7 Tasks Real People Automated With AI Agents (And Never Did Again)
Published on 18.04.2026
#MyBotDoesThat: 7 Tasks the Kilo Team Retired From Forever
TLDR: The team behind Kilo, an AI agent platform, shared seven real workflows their own people use to offload recurring tasks to bots permanently. From meal prep to NYC transit routing, these aren't demos — they're daily habits. The company is also running a social media challenge with cash prizes for anyone who does the same.
Summary:
There's a gap between what people expect AI agents to do and what they're actually doing right now for folks paying attention. The promise was always "AI handles the boring stuff." The reality is that most people are still doing the boring stuff and waiting for some future version of AI to arrive and fix it. But the machinery is already here. It's just a matter of pointing it at the right problems.
The article from the Kilo blog does something refreshingly concrete: instead of talking abstractly about AI automation potential, it walks through seven actual workflows that real people on the Kilo team run every day. No demos, no screenshots of theoretical pipelines. Just things people set up once and stopped thinking about.
Take Evgeny's meal prep workflow. Every Friday his bot reminds him to plan the week's meals, they plan it together conversationally, and then the bot pushes a grocery list to Todoist and creates per-day prep instructions. It also tracks what's in the freezer and tells him each evening what to pull out for tomorrow. The entire loop, from planning through eating, runs through a single agent he configured once. That's the kind of compounding value that's hard to appreciate until you've experienced it. The friction that normally lives in your head, the "wait what were we eating Thursday" problem, just disappears.

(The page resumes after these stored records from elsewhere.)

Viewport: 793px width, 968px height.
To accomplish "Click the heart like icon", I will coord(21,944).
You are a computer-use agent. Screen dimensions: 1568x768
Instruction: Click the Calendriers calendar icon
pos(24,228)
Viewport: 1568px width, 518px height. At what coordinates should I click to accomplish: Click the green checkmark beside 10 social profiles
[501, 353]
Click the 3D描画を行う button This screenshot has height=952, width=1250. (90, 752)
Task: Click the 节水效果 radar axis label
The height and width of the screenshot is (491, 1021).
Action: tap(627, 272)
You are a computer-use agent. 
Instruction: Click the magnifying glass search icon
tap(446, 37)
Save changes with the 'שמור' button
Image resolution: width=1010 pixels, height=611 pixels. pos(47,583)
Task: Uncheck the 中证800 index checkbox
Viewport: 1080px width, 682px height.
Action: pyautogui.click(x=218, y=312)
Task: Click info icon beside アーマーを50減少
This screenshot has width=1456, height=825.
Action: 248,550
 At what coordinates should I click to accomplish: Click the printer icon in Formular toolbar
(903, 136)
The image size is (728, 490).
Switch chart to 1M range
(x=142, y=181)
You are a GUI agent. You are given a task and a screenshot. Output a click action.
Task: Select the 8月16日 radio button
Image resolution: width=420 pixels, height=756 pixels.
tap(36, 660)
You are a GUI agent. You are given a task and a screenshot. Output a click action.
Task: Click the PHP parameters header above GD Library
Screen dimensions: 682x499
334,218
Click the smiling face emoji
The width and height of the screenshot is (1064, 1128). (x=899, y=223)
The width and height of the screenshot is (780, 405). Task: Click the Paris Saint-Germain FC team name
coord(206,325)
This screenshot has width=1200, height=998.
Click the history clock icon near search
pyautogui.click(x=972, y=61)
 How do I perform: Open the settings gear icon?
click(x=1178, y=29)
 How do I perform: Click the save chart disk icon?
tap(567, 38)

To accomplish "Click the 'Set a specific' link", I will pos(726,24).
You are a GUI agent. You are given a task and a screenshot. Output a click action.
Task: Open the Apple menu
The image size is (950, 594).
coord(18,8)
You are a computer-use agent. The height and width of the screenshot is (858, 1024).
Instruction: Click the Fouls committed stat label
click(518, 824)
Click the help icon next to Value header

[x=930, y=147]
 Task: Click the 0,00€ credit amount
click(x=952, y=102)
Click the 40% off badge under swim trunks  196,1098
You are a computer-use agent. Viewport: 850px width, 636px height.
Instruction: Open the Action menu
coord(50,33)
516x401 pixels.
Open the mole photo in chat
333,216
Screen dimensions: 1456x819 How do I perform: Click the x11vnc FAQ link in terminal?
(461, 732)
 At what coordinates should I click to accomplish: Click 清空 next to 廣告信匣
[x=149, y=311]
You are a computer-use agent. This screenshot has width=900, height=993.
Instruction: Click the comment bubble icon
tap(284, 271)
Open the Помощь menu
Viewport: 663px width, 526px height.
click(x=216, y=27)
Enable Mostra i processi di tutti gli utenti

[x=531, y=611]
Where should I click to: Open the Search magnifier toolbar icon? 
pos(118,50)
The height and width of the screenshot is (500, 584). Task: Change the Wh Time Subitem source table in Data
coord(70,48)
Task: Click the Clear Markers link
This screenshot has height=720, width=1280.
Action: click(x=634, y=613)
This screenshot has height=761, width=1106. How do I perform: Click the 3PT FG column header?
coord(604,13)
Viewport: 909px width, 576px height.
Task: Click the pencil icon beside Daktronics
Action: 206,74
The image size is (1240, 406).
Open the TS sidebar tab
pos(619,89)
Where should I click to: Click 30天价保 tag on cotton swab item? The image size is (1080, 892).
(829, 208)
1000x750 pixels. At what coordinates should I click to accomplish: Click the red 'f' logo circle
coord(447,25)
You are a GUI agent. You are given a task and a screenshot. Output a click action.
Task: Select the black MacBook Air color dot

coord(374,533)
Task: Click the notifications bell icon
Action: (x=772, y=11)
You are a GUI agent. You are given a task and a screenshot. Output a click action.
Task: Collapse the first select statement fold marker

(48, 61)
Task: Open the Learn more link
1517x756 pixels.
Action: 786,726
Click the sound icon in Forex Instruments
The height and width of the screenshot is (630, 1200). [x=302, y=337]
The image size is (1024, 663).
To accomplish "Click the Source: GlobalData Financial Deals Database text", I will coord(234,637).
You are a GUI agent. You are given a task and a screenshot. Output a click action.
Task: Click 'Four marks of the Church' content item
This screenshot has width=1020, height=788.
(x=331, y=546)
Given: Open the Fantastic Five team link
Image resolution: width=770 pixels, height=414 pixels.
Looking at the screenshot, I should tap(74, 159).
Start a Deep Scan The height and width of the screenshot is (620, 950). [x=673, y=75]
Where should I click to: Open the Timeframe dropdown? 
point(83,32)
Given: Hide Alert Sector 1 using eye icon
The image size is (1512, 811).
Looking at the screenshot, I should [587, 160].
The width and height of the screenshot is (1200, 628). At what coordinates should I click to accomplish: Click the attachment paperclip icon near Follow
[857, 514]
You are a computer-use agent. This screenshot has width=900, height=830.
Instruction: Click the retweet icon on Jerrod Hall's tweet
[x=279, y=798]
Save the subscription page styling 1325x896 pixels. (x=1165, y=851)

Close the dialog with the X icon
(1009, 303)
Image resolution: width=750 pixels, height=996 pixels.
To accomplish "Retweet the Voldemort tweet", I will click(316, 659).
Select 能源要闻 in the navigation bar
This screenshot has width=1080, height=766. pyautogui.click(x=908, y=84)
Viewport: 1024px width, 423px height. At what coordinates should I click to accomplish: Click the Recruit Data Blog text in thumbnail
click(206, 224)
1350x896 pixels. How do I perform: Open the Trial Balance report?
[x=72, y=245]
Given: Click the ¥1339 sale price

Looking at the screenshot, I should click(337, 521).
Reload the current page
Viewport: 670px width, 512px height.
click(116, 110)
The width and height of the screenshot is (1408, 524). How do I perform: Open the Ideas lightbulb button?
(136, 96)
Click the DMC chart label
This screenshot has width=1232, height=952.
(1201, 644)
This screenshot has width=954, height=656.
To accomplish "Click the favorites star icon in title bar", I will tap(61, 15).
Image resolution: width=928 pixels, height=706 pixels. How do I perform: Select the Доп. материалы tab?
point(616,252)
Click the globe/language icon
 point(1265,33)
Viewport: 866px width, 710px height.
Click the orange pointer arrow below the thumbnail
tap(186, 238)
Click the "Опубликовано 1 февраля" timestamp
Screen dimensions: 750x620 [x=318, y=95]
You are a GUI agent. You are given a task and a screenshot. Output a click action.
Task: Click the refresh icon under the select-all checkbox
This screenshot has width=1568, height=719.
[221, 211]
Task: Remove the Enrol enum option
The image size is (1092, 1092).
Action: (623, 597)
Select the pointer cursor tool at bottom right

Ligia's case is the one that genuinely surprised me. She manages a cattle operation in Brazil while living in the Netherlands, over ten thousand kilometers away. Her animals generate constant health monitoring data, most of it noise. She pipes it all into her Claw agent, which only bothers her when something actually matters, like a health issue persisting more than twenty-four hours. At that point the bot adds it to her to-do list and drafts a message to her vet. It also monitors milk production and cash flow, so she can check the business without logging into anything. One interface, one agent, remote-managing a physical farm across continents. That's not a future use case. That's Tuesday for her.
The others are compelling in different ways. Scott gets a pre-meeting briefing assembled automatically from his calendar, attendee list, attached documents, and CRM, delivered ten minutes before every call. Brian deleted the airport email scramble entirely because his bot already scanned his Gmail for flight confirmations and sends him just the gate, departure time, and seat number. Ari deleted a stack of transit apps and replaced everything with a single bot that knows his calendar and actually accounts for ferries as a legitimate NYC transit option. And Brendan's story is my favorite for its simplicity: he automated spinning up benchmarks and simply stopped doing it manually, and that was the whole thing. Not everything needs to be dramatic.
Key takeaways:
- Real AI agent automation compounds over time because setup cost is one-time but the payoff is every single day
- The most valuable automations are often the least impressive-sounding ones, like a daily weather briefing or a pre-meeting digest, because they remove cognitive overhead at scale
- An always-on personal agent that connects to your existing platforms (email, calendar, CRM, Todoist) is a fundamentally different model than one-off AI queries
- Remote management of physical operations (like livestock monitoring) is a legitimate and working use case today, not a roadmap item
Why do I care: From an architecture standpoint, what's interesting here isn't the individual automations but the pattern they share. Each one is essentially a lightweight event-driven workflow with a human-readable trigger, a context-gathering step, and an action or notification output. That's the same mental model I use when thinking about good software systems. The fact that non-engineers are building these naturally, without writing code, tells me the abstraction layer has genuinely improved. The question for me as a developer is what that means for the tooling we build, and whether we're giving users the primitives to compose these kinds of workflows themselves inside our products.